1. through vicarious liability, which provides for a form of strict liability of the company for regulatory offences committed by its employees. More specifically, regulatory offences can be framed as ‘regulatory offences provided for the regulation of certain spheres of social or commercial activity’ and are, therefore, often prosecuted by specialized regulators.

2. through the legislative activity of Parliament, by introducing criminal offences targeted explicitly at companies and which are built on the mechanism of ‘failure to prevent’, such as the Corporate Manslaughter and Corporate Homicide Act 2007, the Bribery Act 2010, the Criminal Finances Act 2017, which provide for the liability of companies in the absence of adequate control measures aimed at preventing, respectively, the death of a person, bribery offences and tax evasion. 
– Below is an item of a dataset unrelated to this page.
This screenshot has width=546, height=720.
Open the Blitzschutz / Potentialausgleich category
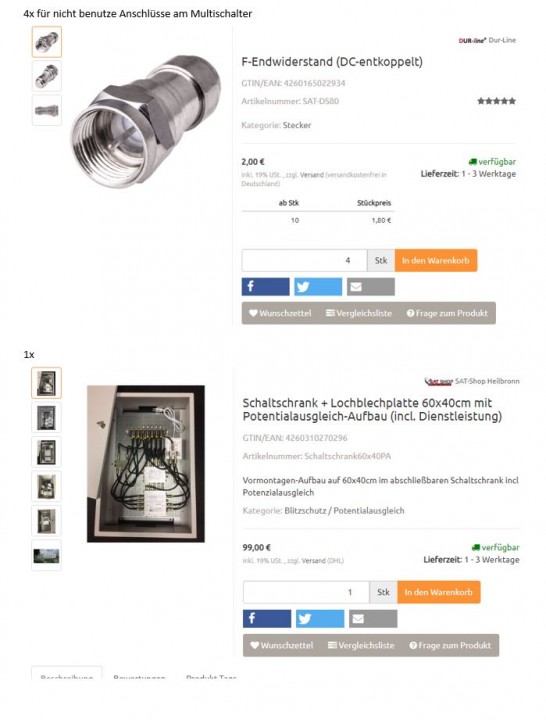click(x=344, y=511)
3. through the doctrine of identification, which provides that corporations can only be prosecuted for criminal offences if it can be proved that the person who committed the crime (a) possessed the mens rea required to integrate the criminal offense and (b) acted as the ‘directing mind and will’ of the enterprise. In other words, the enterprise and the natural persons are considered a single entity whenever those who benefit from a delegation of responsibility and power (such as directors and controlling officers) engage in unlawful conduct and have the mental state required by the criminal offence.

As is evident, excluding vicarious liability cases and those provided for in specific legislative provisions, the identification doctrine represents the primary model for attributing criminal liability to companies. However, it presents several critical issues. First, the identification doctrine is well suited to small companies. In contrast, in the case of large companies with numerous levels of management, it is difficult to identify the specific individual who embodies the will of the company and satisfies the degree of guilt required by the criminal offence. Moreover, it should be noted that this imputation mechanism ignores that the reality of modern corporate decision-making processes is often the product of policies and procedures rather than individual decisions.
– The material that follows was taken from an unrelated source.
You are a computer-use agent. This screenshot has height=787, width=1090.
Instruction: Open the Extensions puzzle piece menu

Secondly, the doctrine of identification not only operates unfairly between large and small companies but is also, conversely and paradoxically, overly inclusive to the extent that it risks holding a company liable even though a senior manager has acted independently and contrary to company policy itself.
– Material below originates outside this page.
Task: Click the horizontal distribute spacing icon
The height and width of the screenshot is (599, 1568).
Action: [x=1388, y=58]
 Ultimately, applying the identification doctrine in the fashion established in the English common law, represented an obstacle in prosecuting economic crime offences. Therefore, the English legislature implemented a series of changes to provide prosecutors and law enforcement authorities with new tools against economic corporate crime.

 In this sense, and as anticipated, the Economic Crime and Corporate Transparency Act 2023 not only introduces a new offense of ‘failure to prevent fraud’ but replaces the doctrine of identification established in the common law tradition with the so-called ‘senior manager’ test.

In the first respect, the offence of ‘failure to prevent fraud’ affects ‘large organizations’ (with a turnover over £36 million; a total budget over £18 million; and a total number of employees over 250) where:

 (a) an ‘associate’ has committed a fraud offence,

(b) for the benefit of the company or any person to whom services are provided on behalf of the company; and

(c) the company had not adopted reasonable procedures to prevent fraud (unless it was reasonable to expect that such procedures were in place).

Furthermore, the offense in question will be deemed committed by the relevant entity even if the natural person is an employee of a subsidiary undertaking or a person performing services for or on behalf of the relevant entity.

On the other hand, the UK legislature introduced a new mechanism to hold companies accountable for the actions of their senior managers- the so-called ‘senior manager’ test. Under this reform, a company can be held criminally liable if (a) a person ‘acting within the actual or apparent scope of his authority’ (b) commits a relevant economic offense. More specifically, a senior manager is an individual who, irrespective of the formal title held within the company, performs a significant activity that takes the form of 1. making decisions on how the whole or a substantial part of the activities of the legal entity or (as the case may be) the partnership should be managed or organized; or 2. actually managing or organizing the whole or a substantial part of those activities.